The survey also found that 26% of Republicans do not believe the false microchip vaccine narrative, while 31% remained undecided on the topic. Half of the people surveyed who use Fox News as their main source of TV news also believe the debunked theory.
However, the poll also noted that 19% of Democrats, 24% of Independents, and 15% of people who use MSNBC as their source of TV news also believe the microchipping myth.
For the survey, YouGov conducted an online interview of a "nationally representative" group of 1,640 US adults who were a part of YouGov's opt-in panel between May 20 and 21. There is about a 3% margin of error.
An earlier Yahoo News and YouGov poll also found that only 55% of Americans surveyed would want the coronavirus vaccine when it becomes available. The rest were either unsure (26%) or did not plan on receiving the vaccine (19%).
President Donald Trump has said that he is "very confident" that a coronavirus vaccine will be ready by the end of the year, while experts have predicted that the vaccine development could take up to 12 to 18 months to prepare.
Bill Gates has recently become an online target for right-wing conspiracy theorists.
Mike Cohen/Getty Images for The New York Times
According to data by media analysis group Zignal Labs, over 16,000 posts on Facebook related to Bill Gates and coronavirus vaccine misinformation have been liked and commented almost 900,000 times, the New York Times reported in April.
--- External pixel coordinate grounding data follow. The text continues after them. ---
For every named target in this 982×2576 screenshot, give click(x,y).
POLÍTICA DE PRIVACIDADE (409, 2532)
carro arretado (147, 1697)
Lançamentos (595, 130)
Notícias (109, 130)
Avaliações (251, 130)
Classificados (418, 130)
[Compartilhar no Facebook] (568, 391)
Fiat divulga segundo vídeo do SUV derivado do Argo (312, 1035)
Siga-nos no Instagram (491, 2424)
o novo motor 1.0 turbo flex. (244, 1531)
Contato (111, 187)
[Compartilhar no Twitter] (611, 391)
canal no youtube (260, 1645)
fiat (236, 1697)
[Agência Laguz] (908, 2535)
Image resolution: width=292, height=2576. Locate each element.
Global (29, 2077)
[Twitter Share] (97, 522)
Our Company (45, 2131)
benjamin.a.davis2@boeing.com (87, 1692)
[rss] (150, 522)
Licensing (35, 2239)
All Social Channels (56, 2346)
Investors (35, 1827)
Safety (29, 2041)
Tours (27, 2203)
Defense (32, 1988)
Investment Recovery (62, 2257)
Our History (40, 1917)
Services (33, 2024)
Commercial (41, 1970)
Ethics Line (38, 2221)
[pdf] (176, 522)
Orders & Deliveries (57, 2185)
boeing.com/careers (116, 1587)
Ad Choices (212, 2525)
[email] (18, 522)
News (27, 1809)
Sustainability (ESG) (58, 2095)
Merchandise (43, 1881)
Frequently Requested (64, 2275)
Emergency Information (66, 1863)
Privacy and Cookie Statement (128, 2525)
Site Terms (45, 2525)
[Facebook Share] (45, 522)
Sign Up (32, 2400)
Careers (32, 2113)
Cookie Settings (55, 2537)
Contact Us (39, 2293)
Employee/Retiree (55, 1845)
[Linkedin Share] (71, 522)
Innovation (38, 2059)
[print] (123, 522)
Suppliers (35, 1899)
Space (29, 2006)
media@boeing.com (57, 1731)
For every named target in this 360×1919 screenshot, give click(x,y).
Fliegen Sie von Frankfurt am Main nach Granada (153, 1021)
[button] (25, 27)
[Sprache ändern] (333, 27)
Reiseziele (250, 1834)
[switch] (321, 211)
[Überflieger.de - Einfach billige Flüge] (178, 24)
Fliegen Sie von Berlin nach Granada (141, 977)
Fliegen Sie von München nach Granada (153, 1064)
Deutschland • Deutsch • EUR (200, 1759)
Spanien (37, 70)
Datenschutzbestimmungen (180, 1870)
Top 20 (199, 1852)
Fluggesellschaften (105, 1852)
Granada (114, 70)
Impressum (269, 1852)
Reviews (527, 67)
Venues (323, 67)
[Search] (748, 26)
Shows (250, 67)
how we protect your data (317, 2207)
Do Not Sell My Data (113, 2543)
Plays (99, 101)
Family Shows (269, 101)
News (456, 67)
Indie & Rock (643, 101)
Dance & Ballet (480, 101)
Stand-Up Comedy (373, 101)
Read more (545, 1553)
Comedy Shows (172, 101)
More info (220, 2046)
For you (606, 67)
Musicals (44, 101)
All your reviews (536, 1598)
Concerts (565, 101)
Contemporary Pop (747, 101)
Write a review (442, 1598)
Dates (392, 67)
However, Facebook isn't the only platform used to spread these conspiracies. On YouTube, the 10 most popular videos about Gate's purported microchipping vaccine have received over 5 million views, according to the same New York Times and Zignal Labs report.
These social media platforms have tried to take steps to curtail the anti-vaccination or coronavirus misinformation movement on its website. On May 11, Twitter announced that it would start labeling "misleading" coronavirus information. Last year, YouTube announced that it would demonetize videos on its platform that are pushing the anti-vaccine agenda.
YouTube and Facebook also recently took down the 26-minute "Plandemic" movie from its platforms. The debunked film featured discredited scientist Judy Mikotivs' claims that the US and vaccine companies created the coronavirus pandemic for profit.
However, the Bill Gates conspiracy theorists don't just live online in the form of bots and fringe theorists on social media. Public figures like Roger Stone and Laura Ingraham have also been pushing this same message.
—Laura Ingraham (@IngrahamAngle) April 7, 2020
Bill Gates has been a longtime supporter of vaccinations, and so far, Gates has donated $300 million to coronavirus vaccine efforts, according to Vox.